Can Short Stackers Ever Win?

More importantly, can short-stacking be as profitable as playing with a full stack? Clearly, the answer is yes.

Short-stacking is a much maligned strategy. Log onto any poker forum or facebook groups (except my group called “Short Stackers Anonymous”) and ask innocently, “what’s the best strategy to use when playing with only thirty big blinds?” Then prepare to be subjected to such clever comments as “the strategy of buying seventy more big blinds, LOL.” Those are the ones with a sense of humor.

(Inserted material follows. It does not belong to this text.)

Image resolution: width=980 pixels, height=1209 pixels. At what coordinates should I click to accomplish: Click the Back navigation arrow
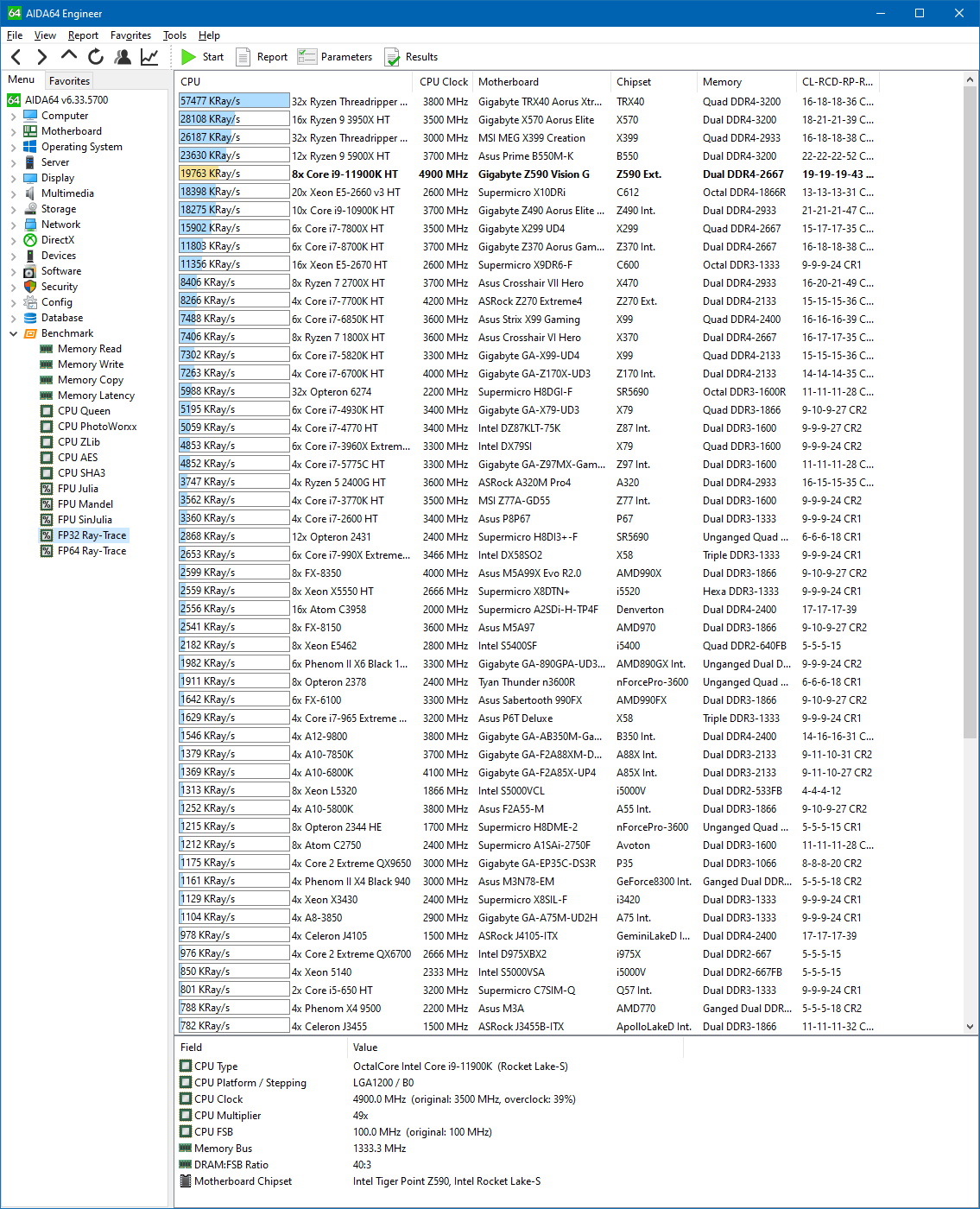(x=16, y=57)
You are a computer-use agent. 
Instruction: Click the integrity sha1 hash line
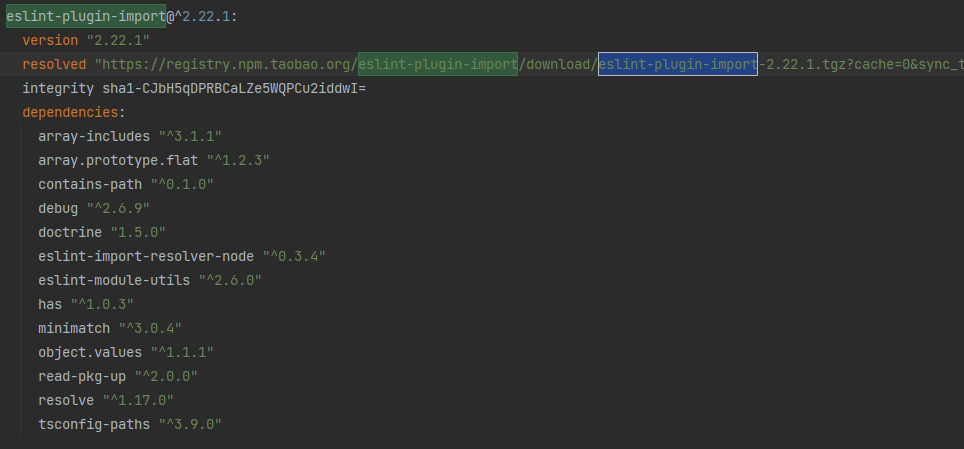pyautogui.click(x=194, y=89)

Others will seem downright angry at you for playing a short stacked strategy.

There is a reason for the rancor.

What is short-stacking?

Short-stacking is a way to make poker reliably profitable by deliberately playing with fewer big blinds on the table than a typical full-stack buy-in and by employing a strategy intended specifically for that short stack.

This is a deliberate short stack strategy, not just buying in for a hundred big blinds and then getting ground down to thirty, or buying in for thirty big blinds because you are afraid to lose more than that.

It is also not at all the same as the push/fold strategy a tournament player uses after the blinds get so high that his thousands of chips are a “short stack.” Unfortunately, searches on the term “short-stack strategy” find primarily information about the tournament short-stack strategy.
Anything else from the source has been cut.